■ **WORK TO COMPLETE**
In the records that follow, find the line with "EqualEnergy (37, 339)"; from there, retype every line exactly through the line with "Power Supplies & IREM (67, 1143)", which also belongs to the answer.

■ **DATA EXTRACT**
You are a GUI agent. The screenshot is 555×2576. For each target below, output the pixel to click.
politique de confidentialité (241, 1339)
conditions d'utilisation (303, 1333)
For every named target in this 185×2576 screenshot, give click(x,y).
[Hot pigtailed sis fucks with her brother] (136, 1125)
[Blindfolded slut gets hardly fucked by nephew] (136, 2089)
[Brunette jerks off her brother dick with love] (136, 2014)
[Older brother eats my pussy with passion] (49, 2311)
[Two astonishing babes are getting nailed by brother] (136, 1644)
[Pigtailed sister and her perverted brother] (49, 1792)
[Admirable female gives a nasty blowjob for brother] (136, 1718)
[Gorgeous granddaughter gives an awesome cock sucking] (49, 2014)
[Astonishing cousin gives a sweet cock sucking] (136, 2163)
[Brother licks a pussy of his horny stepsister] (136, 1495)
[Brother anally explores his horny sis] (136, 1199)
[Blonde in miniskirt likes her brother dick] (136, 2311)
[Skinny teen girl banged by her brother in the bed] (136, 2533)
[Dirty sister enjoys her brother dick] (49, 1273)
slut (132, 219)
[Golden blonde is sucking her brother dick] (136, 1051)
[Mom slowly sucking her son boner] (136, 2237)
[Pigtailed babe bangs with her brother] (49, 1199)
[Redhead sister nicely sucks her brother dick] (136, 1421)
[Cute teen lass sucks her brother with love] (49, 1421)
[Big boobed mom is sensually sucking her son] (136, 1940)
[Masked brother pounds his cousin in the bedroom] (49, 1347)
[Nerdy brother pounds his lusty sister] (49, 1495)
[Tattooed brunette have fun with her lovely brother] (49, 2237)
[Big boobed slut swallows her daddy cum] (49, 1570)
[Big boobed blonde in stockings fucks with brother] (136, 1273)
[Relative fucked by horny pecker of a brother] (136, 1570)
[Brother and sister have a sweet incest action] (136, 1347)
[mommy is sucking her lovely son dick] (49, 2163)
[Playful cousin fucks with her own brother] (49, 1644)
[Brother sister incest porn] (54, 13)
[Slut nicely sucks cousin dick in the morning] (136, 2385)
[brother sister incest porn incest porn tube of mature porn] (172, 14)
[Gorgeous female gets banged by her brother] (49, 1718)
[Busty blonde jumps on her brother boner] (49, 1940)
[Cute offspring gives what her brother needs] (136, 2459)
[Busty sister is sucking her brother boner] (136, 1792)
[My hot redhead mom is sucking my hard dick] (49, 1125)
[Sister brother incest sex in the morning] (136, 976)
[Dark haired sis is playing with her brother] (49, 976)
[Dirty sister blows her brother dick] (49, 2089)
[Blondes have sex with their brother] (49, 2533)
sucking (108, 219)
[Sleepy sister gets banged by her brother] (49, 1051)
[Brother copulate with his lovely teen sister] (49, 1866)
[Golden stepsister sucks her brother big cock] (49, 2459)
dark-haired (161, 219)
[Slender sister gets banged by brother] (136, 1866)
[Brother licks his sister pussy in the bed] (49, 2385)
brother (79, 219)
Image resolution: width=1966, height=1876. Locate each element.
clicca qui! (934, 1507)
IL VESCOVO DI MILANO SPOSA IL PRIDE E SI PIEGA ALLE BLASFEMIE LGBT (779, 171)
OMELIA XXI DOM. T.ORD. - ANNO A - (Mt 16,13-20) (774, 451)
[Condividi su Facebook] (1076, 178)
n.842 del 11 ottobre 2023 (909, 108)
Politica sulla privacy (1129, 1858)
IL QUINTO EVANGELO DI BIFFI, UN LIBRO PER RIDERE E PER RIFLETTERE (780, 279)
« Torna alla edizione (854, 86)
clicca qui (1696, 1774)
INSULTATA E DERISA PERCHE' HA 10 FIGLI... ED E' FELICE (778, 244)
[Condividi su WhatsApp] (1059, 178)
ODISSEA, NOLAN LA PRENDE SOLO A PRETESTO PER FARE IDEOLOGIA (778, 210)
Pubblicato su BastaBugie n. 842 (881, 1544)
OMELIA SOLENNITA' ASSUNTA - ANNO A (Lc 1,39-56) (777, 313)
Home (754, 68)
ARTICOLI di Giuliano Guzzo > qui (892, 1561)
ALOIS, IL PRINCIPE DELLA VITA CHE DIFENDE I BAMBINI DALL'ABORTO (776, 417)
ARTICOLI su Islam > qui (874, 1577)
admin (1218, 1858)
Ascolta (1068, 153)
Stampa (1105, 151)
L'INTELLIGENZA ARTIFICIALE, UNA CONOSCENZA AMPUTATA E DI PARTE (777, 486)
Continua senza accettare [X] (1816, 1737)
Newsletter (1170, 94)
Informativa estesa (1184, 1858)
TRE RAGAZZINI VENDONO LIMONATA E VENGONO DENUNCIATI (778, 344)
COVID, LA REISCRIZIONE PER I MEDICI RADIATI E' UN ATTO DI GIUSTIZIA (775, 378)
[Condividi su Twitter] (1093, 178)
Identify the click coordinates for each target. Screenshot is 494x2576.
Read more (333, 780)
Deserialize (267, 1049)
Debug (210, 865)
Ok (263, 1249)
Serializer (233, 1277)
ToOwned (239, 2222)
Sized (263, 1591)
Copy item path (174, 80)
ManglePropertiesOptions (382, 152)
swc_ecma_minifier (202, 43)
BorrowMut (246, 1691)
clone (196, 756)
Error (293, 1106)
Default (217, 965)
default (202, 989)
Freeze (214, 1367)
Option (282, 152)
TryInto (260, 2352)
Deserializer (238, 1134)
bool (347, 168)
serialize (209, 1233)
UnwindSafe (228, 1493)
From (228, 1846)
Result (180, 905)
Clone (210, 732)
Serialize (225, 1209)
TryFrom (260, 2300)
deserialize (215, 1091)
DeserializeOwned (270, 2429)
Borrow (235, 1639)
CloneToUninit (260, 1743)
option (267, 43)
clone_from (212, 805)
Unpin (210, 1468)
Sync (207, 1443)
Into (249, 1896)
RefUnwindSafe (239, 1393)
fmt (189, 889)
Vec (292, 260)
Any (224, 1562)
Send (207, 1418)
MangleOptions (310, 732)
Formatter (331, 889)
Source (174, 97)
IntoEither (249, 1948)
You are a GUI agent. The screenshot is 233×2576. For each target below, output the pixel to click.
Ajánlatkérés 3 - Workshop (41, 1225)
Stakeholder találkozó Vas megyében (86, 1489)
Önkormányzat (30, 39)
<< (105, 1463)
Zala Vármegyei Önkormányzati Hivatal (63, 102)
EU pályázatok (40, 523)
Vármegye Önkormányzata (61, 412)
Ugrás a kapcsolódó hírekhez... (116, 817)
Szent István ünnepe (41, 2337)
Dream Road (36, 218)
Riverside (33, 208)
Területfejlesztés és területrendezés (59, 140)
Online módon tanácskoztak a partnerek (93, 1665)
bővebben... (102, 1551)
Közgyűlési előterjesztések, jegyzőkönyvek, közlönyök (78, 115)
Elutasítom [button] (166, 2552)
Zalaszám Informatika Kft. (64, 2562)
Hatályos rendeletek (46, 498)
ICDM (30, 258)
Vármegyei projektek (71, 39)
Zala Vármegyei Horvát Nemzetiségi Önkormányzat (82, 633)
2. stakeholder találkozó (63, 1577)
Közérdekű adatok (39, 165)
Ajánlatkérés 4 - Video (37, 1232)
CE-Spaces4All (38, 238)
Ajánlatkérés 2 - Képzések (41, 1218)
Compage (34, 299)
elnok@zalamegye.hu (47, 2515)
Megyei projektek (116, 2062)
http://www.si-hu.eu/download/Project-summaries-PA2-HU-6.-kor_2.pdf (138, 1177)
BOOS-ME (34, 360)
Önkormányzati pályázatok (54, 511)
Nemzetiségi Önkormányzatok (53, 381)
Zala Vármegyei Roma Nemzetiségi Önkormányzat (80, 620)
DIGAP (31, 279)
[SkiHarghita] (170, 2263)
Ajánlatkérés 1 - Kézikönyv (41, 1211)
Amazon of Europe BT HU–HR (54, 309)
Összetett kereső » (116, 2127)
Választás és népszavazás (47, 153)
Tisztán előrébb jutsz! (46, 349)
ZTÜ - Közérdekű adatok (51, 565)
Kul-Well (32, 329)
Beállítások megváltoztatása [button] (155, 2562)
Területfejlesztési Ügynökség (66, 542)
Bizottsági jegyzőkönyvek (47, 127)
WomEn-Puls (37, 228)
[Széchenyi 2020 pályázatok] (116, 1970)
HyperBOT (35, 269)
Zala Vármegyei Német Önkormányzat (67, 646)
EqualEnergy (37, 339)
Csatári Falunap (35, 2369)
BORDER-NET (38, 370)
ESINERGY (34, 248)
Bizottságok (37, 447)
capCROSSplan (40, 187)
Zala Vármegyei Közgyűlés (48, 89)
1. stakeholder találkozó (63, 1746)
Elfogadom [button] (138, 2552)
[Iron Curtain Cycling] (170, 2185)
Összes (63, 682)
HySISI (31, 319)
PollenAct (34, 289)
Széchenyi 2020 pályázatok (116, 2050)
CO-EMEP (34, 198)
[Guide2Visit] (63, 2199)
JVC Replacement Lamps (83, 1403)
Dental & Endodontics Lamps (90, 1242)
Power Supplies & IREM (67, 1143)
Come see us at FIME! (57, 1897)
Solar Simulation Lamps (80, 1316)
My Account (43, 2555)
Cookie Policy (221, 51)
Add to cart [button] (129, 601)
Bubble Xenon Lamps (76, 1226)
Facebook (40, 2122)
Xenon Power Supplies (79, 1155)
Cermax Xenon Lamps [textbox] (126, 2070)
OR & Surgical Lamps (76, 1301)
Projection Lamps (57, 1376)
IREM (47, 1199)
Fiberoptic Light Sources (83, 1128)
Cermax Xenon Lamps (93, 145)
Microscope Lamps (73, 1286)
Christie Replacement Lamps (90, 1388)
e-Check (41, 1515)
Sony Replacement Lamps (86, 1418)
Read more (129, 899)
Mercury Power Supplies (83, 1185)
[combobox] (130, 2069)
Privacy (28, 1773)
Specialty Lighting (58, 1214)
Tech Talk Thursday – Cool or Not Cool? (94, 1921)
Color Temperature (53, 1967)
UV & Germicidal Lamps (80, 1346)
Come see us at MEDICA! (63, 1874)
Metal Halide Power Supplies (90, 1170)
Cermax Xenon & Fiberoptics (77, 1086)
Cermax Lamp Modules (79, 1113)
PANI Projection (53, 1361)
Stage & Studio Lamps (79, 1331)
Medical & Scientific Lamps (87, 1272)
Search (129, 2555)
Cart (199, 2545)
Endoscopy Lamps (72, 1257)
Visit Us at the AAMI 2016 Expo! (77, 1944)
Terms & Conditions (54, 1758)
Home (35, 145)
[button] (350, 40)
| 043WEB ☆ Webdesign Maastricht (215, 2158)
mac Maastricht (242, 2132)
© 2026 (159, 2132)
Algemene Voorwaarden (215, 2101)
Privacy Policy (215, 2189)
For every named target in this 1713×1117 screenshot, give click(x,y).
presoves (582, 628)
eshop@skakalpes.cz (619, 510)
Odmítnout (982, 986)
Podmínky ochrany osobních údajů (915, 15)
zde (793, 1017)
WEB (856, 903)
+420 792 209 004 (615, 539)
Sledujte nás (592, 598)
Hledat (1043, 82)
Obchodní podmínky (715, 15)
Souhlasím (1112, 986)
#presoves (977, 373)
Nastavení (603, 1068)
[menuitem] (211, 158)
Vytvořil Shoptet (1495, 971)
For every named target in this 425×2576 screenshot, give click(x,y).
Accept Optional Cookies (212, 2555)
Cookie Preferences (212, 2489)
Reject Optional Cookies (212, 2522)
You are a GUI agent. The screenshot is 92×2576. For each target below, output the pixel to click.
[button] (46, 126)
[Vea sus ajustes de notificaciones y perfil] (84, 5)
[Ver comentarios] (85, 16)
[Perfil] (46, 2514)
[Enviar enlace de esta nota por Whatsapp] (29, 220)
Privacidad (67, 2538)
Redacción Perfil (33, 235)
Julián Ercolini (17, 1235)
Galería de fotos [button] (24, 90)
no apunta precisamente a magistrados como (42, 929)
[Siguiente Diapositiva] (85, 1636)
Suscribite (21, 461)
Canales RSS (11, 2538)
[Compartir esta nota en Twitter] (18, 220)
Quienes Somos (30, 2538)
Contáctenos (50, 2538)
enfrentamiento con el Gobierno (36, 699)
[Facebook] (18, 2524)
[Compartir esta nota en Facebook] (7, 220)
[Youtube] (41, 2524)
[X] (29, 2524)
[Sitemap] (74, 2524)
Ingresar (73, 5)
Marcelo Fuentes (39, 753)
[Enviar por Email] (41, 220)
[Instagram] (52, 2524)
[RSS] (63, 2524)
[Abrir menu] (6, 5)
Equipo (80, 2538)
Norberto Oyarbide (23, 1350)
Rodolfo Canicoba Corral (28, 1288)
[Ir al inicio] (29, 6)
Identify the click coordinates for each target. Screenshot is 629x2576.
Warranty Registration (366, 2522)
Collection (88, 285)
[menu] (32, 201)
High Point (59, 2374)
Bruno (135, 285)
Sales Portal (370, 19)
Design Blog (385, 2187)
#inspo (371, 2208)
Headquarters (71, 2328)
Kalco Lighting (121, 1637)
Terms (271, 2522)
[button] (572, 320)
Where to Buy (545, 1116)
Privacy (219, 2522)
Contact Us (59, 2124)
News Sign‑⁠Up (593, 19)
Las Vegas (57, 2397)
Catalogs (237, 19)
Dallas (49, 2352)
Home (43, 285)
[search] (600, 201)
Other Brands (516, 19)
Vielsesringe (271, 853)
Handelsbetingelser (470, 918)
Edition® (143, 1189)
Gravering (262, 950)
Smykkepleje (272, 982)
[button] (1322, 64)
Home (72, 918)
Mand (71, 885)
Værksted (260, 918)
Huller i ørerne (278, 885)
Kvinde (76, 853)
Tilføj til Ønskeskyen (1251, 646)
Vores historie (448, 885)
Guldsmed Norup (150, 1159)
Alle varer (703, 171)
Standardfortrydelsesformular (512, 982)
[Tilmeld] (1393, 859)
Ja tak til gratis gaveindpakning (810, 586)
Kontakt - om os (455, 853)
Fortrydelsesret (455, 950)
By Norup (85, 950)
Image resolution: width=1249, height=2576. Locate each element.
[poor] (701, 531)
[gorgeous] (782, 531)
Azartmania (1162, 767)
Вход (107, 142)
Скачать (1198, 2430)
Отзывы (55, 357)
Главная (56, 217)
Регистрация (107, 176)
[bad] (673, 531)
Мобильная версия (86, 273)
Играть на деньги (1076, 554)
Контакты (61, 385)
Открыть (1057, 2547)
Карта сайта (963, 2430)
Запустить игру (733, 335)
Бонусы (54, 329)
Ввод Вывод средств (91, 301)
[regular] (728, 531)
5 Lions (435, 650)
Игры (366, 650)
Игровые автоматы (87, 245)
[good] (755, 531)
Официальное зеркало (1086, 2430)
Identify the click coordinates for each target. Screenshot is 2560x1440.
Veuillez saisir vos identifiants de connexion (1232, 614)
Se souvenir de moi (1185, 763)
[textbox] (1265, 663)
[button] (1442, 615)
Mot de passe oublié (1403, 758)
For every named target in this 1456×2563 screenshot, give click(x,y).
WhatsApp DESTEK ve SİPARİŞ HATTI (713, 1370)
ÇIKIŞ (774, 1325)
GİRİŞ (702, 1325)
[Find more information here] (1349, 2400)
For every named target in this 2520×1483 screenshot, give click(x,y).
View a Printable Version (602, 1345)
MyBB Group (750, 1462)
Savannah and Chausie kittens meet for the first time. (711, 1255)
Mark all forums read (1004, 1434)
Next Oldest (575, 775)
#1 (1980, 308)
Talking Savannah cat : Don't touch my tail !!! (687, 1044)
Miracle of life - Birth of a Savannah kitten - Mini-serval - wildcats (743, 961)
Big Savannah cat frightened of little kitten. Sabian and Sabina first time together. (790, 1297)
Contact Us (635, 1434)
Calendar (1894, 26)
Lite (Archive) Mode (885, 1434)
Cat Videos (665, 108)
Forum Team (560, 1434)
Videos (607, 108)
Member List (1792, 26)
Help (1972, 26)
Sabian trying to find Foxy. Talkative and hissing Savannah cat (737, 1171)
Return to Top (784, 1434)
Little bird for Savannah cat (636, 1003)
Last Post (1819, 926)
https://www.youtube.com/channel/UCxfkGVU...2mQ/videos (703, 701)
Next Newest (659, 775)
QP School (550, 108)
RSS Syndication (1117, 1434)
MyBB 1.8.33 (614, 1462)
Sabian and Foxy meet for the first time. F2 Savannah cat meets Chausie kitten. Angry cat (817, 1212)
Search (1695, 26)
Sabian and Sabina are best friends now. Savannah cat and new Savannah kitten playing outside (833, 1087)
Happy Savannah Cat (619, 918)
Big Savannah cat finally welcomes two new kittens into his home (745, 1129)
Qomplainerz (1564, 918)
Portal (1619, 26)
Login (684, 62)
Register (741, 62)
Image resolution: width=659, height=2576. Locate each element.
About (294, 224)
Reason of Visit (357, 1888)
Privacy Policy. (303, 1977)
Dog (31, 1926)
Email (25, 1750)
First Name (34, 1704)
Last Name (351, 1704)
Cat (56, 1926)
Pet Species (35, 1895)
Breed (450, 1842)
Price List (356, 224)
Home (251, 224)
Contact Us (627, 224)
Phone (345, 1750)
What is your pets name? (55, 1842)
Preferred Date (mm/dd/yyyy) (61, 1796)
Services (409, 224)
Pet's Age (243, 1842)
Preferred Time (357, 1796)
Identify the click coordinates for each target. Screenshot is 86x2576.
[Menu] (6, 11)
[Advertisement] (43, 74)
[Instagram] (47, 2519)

■ **RESULT OF THIS EXERCISE**
EqualEnergy (37, 339)
Csatári Falunap (35, 2369)
BORDER-NET (38, 370)
ESINERGY (34, 248)
Bizottságok (37, 447)
capCROSSplan (40, 187)
Zala Vármegyei Közgyűlés (48, 89)
1. stakeholder találkozó (63, 1746)
Elfogadom [button] (138, 2552)
[Iron Curtain Cycling] (170, 2185)
Összes (63, 682)
HySISI (31, 319)
PollenAct (34, 289)
Széchenyi 2020 pályázatok (116, 2050)
CO-EMEP (34, 198)
[Guide2Visit] (63, 2199)
JVC Replacement Lamps (83, 1403)
Dental & Endodontics Lamps (90, 1242)
Power Supplies & IREM (67, 1143)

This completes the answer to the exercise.